Excerpted data:
____
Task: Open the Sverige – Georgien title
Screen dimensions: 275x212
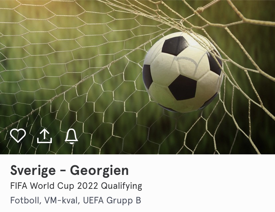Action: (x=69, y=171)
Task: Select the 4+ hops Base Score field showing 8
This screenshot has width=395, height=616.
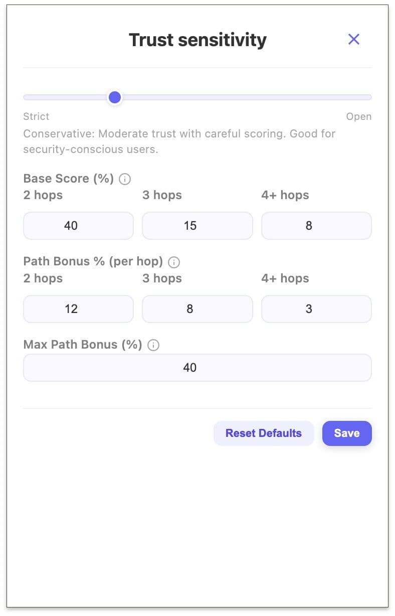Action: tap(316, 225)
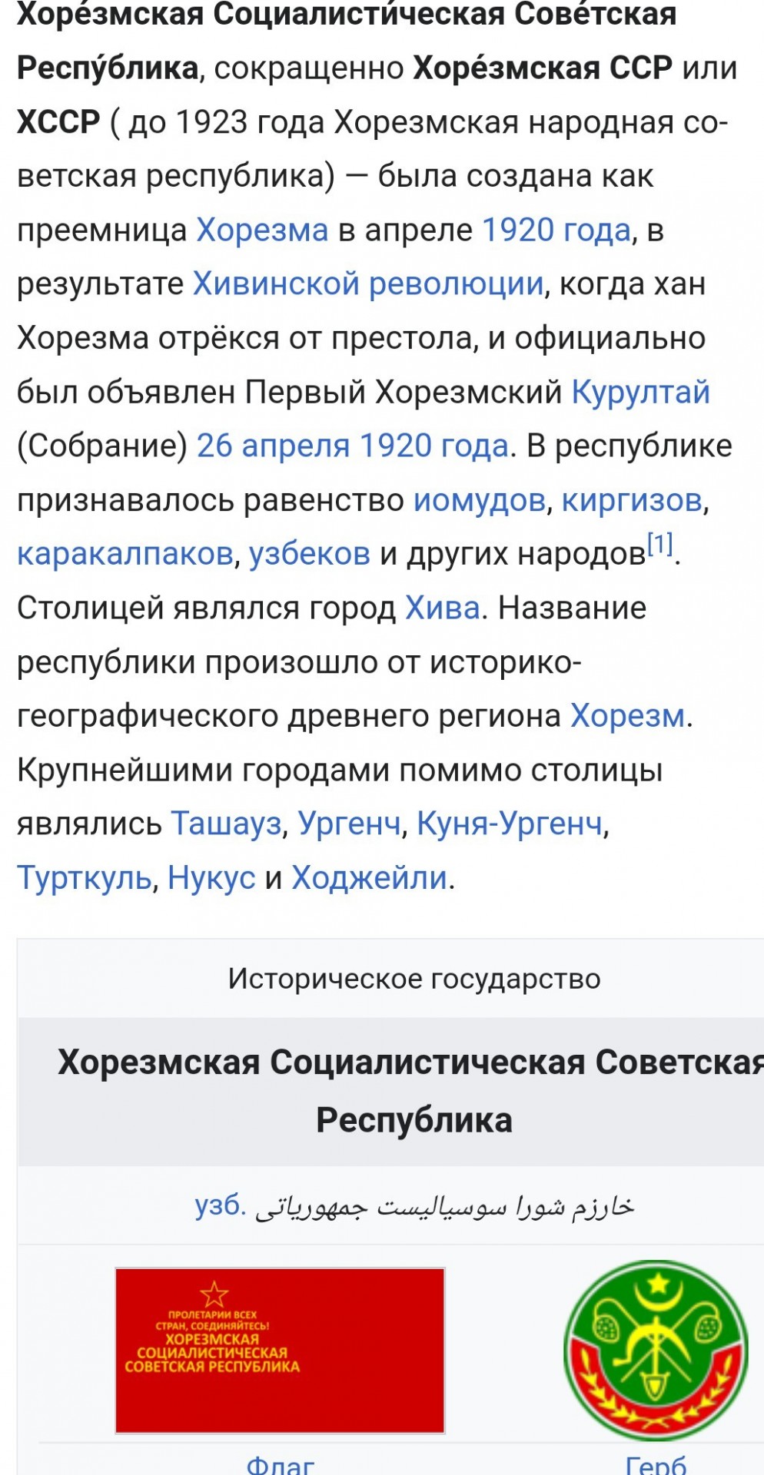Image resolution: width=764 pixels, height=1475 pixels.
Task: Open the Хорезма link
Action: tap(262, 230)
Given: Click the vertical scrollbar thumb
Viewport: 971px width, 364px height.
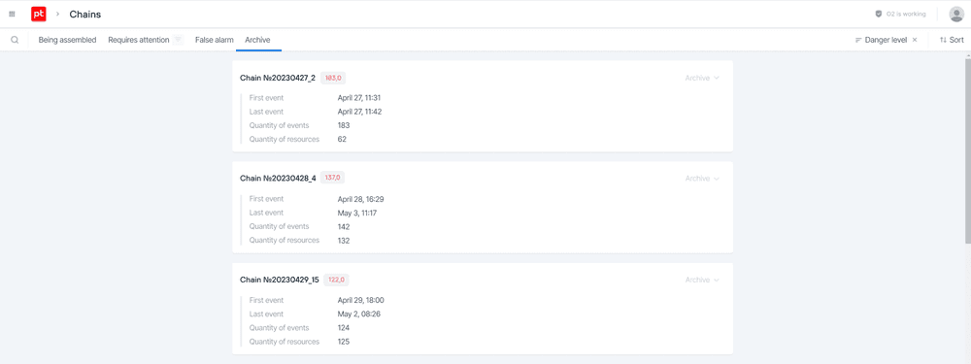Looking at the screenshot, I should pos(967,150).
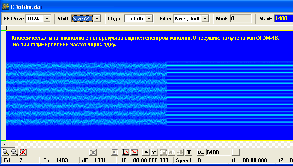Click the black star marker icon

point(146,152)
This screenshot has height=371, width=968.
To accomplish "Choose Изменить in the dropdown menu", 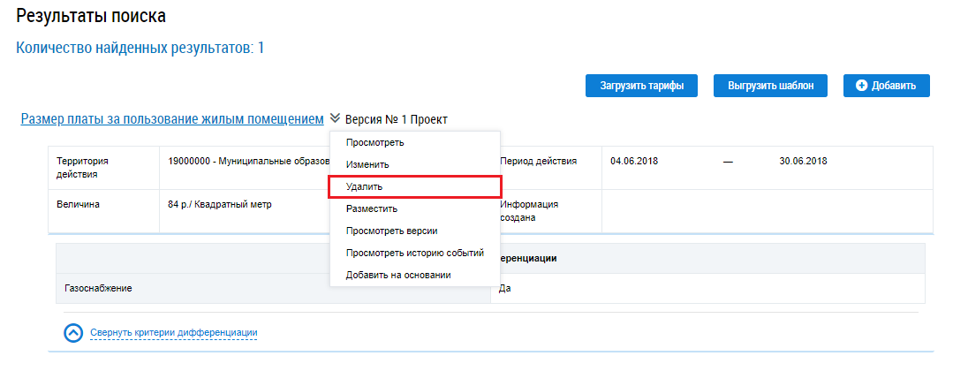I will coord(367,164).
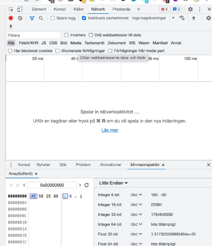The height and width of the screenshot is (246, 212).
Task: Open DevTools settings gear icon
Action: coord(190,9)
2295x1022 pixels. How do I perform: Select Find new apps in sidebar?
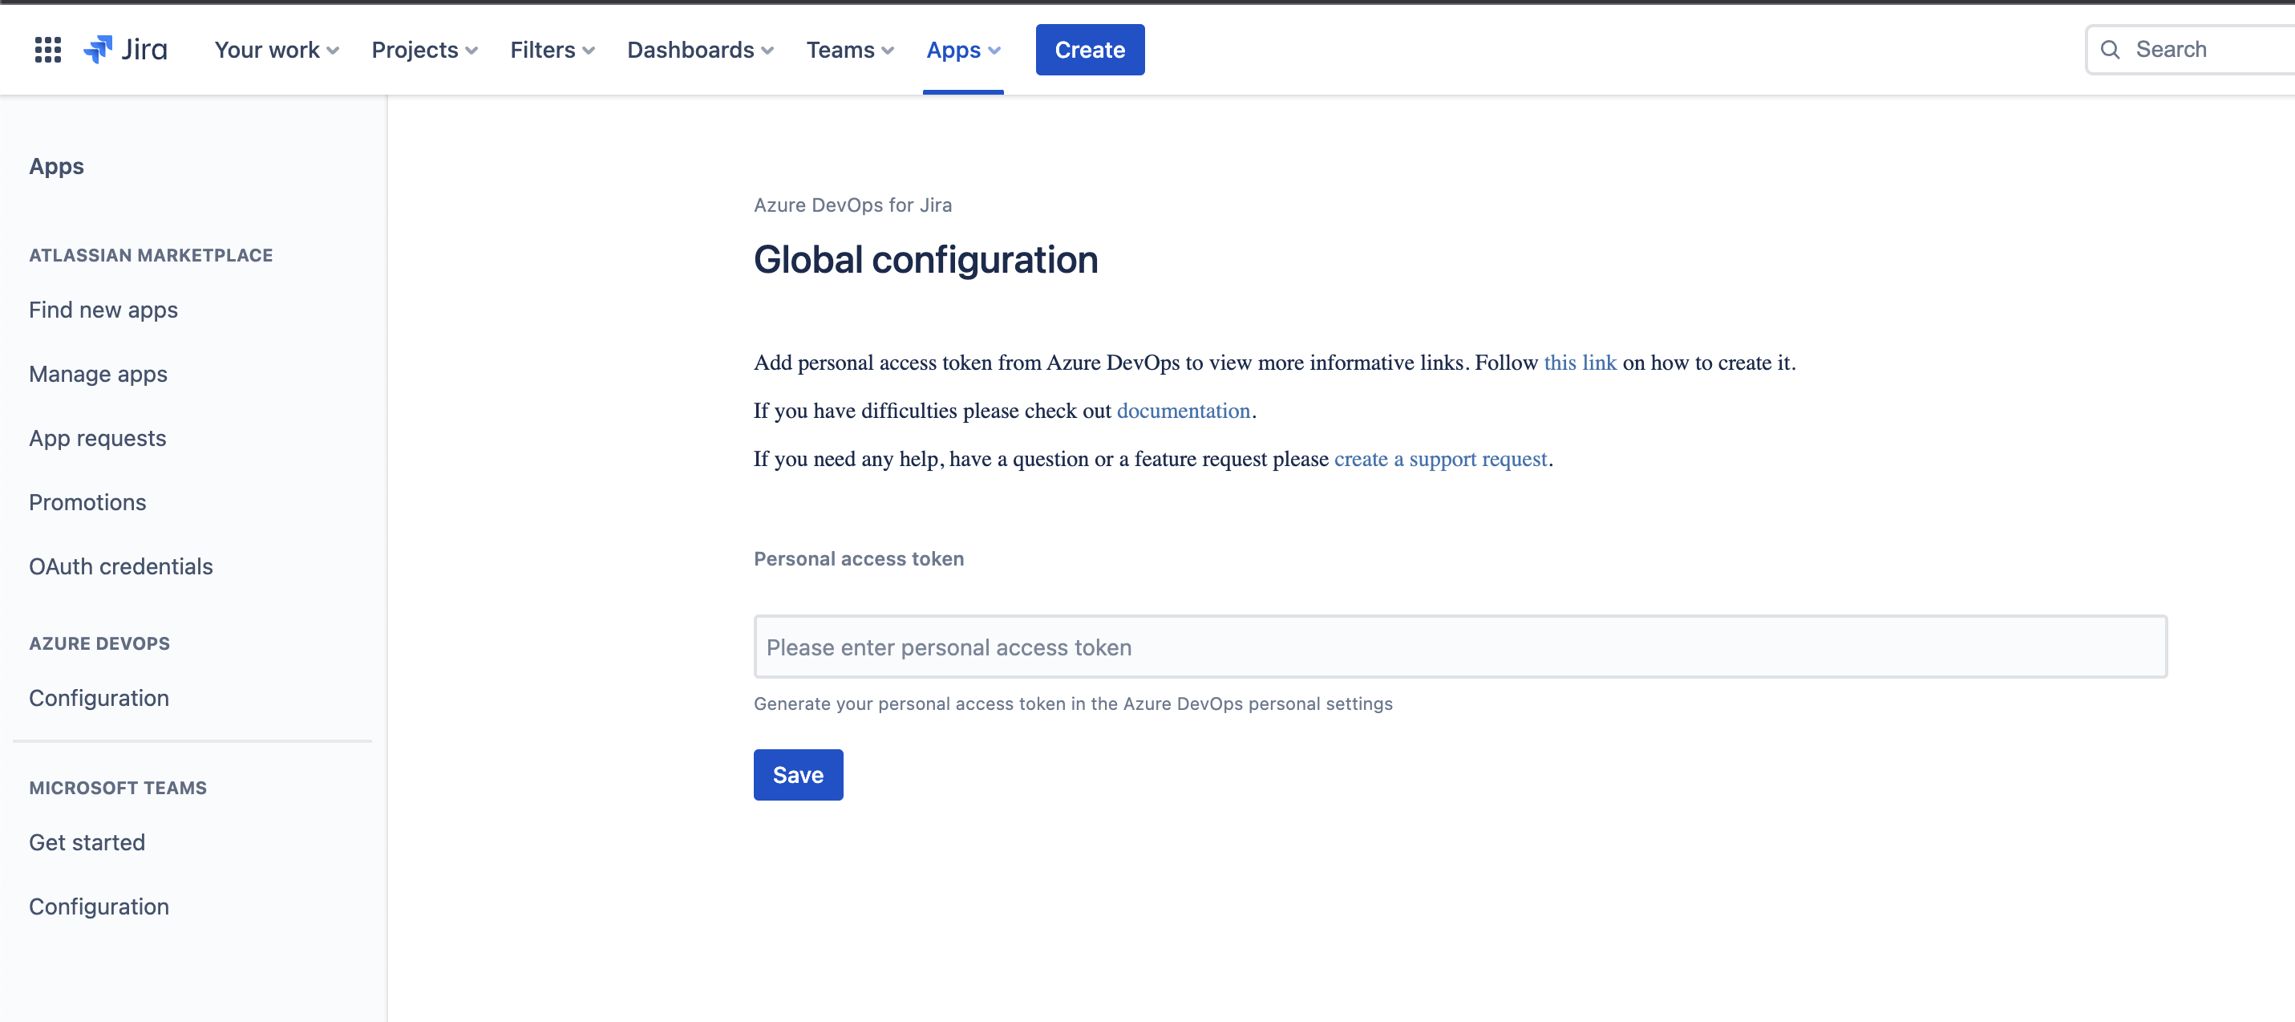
____
What you need to do:
Where a line of the records includes "Select", copy it.

Written response:
Task: Select the 4+ hops Base Score field showing 8
2295x1022 pixels. How do I perform: Select Find new apps in sidebar?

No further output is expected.